Code Review · Python

Python Code Review: Missing Type Hints

Review Python code where missing type hints make the function contract unclear.

Code Review Exercise

Review the following Python function. The code works for the happy path, but it is harder to understand and easier to misuse than it needs to be.

python
def apply_discount(order, discount):
    total = 0

    for item in order["items"]:
        total += item["price"] * item["quantity"]

    if discount:
        total = total - discount

    return round(total, 2)

What issues would you mention in a code review?

Review Findings

Issue #1: The input shape is unclear

The function expects order to be a dictionary with an items key. Each item is also expected to containprice and quantity. None of that is obvious from the function signature.
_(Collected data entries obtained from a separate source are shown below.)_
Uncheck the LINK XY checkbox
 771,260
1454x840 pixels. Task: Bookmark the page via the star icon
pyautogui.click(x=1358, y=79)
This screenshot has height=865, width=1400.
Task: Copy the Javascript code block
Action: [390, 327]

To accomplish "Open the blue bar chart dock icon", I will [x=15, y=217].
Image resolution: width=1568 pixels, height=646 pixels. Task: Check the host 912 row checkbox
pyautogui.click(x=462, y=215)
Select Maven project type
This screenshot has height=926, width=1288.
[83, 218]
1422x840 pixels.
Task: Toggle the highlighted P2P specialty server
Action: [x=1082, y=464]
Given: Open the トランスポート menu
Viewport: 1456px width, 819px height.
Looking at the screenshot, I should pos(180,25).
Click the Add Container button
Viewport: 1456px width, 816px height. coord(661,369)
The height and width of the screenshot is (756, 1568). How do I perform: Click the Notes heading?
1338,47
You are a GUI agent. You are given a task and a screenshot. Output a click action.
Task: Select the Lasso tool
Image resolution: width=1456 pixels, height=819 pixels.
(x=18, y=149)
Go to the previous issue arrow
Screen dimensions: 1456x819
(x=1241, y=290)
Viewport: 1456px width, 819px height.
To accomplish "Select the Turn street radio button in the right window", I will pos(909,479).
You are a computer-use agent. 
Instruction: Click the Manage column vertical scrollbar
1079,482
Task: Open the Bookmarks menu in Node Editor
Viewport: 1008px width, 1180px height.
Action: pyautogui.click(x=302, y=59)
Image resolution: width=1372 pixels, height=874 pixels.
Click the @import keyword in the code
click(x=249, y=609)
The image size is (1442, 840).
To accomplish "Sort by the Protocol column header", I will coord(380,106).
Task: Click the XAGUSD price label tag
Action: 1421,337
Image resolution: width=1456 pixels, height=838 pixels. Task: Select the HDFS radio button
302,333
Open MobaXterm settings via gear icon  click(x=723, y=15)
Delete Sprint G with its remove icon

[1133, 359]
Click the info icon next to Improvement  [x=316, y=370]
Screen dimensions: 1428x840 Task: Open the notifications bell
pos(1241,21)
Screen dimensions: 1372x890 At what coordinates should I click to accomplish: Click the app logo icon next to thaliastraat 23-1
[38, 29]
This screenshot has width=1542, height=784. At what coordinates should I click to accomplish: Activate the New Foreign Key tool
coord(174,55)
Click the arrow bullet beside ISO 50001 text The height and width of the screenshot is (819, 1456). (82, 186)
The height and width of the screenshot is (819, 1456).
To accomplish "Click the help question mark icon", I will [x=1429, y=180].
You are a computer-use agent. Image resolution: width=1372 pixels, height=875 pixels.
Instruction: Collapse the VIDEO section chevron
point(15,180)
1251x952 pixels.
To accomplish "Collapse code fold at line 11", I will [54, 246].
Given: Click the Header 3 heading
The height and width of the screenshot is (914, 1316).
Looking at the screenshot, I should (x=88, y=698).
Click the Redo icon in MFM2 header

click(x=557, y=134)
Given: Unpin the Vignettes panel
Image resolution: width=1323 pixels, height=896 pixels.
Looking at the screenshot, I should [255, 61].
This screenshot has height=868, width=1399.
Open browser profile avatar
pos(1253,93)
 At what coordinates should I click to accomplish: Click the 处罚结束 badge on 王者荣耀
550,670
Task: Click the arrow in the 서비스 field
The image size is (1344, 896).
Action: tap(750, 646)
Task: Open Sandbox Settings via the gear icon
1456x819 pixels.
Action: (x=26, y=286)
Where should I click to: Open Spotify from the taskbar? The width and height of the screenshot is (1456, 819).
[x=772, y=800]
Issue #2: The discount type is ambiguous

Is discount a number, percentage, coupon object, string code, or nullable value? Without type hints, callers have to inspect the implementation or guess.

Issue #3: Truthiness can hide valid values

The check if discount: treats 0,None, and other falsy values the same way. If those values have different meanings, this can become a correctness bug.

Issue #4: Missing return type

The function returns a rounded number, but the signature does not say whether callers should expect an int,float, Decimal, or something else.

Why Type Hints Help In Review

Type hints are not only for type checkers. In interviews and real code reviews, they make the contract of a function easier to see.

A reviewer can quickly answer:

  • What input shape does this function expect?
  • Can a value be None?
  • What does the function return?
  • Is a dictionary the right model, or should this be a class/dataclass?

Better Version With Type Hints

python
from typing import TypedDict


class OrderItem(TypedDict):
    price: float
    quantity: int


class Order(TypedDict):
    items: list[OrderItem]


def apply_discount(order: Order, discount: float | None = None) -> float:
    total = 0.0

    for item in order["items"]:
        total += item["price"] * item["quantity"]

    if discount is not None:
        total -= discount

    return round(total, 2)

This version makes the expected structure visible. It also separatesNone from numeric values like 0.

Even Better Design Option

If this logic grows, a dictionary may not be the best model. A dataclass can make the domain clearer.

python
from dataclasses import dataclass


@dataclass(frozen=True)
class OrderItem:
    price: float
    quantity: int


@dataclass(frozen=True)
class Order:
    items: list[OrderItem]


def apply_discount(order: Order, discount: float | None = None) -> float:
    total = sum(item.price * item.quantity for item in order.items)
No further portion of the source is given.